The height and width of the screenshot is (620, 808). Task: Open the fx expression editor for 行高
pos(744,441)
...
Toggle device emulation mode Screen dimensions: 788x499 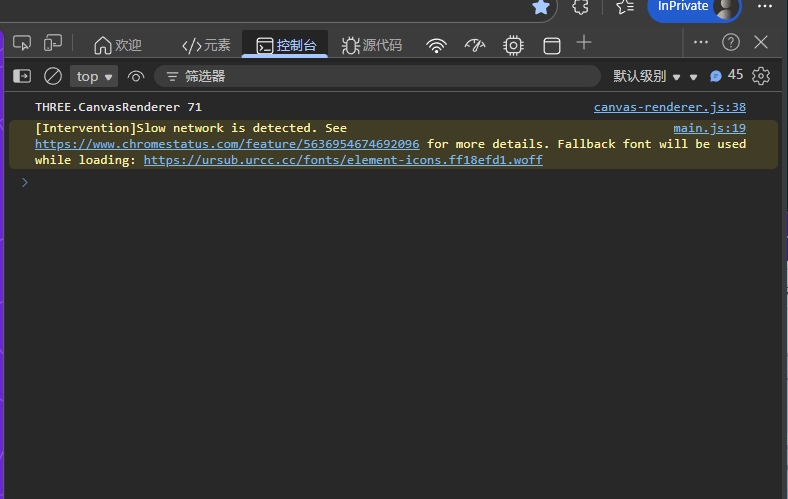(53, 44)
---
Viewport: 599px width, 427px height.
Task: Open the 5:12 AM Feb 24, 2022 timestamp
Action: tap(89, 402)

• TASK:
Please pick out each line above that contains the word "height", and copy those lines.

• ANSWER TO THE EXERCISE:
The height and width of the screenshot is (620, 808). Task: Open the fx expression editor for 行高
Viewport: 599px width, 427px height.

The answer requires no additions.